Public Provident Fund (PPF) is a long-term savings scheme backed by the Government of India, offering guaranteed, tax-free returns. It is one of the most popular savings instruments for Indian investors due to its EEE (Exempt-Exempt-Exempt) tax status — meaning contributions, interest earned, and maturity amount are all fully exempt from income tax.
PPF Key Features (FY 2026-27)
Current Interest Rate
7.1% p.a.
Revised quarterly by Govt
Minimum Deposit
₹500/year
Account becomes inactive if missed
Maximum Deposit
₹1,50,000/year
Excess deposits earn no interest
Lock-in Period
15 years
Extendable in 5-year blocks
Partial Withdrawal
From Year 7
Up to 50% of balance
Loan Against PPF
Year 3 to 6
Up to 25% of balance
Tax on Contributions
Exempt (80C)
Up to ₹1.5L under 80C
Tax on Maturity
100% Tax-free
EEE status
PPF vs Other Tax-Saving Investments
| Feature | PPF | ELSS | NPS | FD (5yr) |
|---|---|---|---|---|
| Returns | 7.1% (fixed) | 12-15% (market) | 10-12% (market) | 6.5-7% |
| Risk | Zero | High | Moderate | Zero |
| Lock-in | 15 years | 3 years | Till age 60 | 5 years |
| Tax on returns | Tax-free | LTCG 10% | Partial | Taxable |
| 80C benefit | Yes | Yes | Yes | Yes |
Frequently Asked Questions
How is PPF interest calculated?
PPF interest is calculated monthly on the minimum balance between the 5th and last day of the month. It is credited to your account on March 31 each year. To maximise interest, deposit before April 5 each year — this ensures your deposit earns interest for the full year.

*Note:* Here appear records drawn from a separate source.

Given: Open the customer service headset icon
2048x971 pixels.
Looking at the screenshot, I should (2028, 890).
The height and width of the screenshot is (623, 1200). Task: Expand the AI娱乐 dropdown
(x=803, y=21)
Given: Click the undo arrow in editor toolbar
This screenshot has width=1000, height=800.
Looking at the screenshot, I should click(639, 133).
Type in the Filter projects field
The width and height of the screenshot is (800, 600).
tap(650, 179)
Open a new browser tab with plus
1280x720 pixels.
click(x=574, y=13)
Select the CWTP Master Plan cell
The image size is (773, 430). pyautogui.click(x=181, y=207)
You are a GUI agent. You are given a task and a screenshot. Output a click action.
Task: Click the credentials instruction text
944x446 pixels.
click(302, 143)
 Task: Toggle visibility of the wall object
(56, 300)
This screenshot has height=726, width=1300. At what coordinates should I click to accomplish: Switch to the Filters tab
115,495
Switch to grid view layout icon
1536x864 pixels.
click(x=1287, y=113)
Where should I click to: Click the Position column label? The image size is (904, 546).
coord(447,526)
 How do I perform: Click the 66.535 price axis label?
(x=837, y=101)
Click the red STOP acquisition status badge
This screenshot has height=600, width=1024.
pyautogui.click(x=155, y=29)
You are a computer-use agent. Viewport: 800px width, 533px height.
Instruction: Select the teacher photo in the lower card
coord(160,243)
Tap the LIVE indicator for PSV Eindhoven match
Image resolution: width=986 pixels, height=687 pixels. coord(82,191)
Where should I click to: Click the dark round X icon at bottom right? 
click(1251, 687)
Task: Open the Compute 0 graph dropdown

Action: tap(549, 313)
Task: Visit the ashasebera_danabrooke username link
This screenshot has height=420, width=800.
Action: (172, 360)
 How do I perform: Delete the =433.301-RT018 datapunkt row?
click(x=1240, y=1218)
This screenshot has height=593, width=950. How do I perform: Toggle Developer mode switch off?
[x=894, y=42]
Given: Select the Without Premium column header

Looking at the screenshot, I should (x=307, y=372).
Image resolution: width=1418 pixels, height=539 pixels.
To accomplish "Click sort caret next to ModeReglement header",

Can I extend PPF beyond 15 years?
Yes. After maturity, you can extend in 5-year blocks any number of times. You can extend with or without contributions. Extending with contributions continues to earn interest and 80C benefits. Extending without contributions means the corpus continues to earn interest but no new tax deductions.
Is PPF better than SIP?
It depends on your goals. PPF offers guaranteed, tax-free returns with zero risk — ideal as the debt/safe component of your portfolio. SIP in equity mutual funds can deliver 12-15% CAGR but with market risk. Most financial advisors recommend PPF + ELSS/SIP combination: use PPF for the guaranteed foundation and SIP for wealth creation.
Where can I open a PPF account?
PPF accounts can be opened at any nationalised bank (SBI, PNB, BOB etc.), selected private banks (ICICI, Axis, HDFC), or any post office. Online account opening is available through most bank internet banking platforms. You can also manage and make deposits online.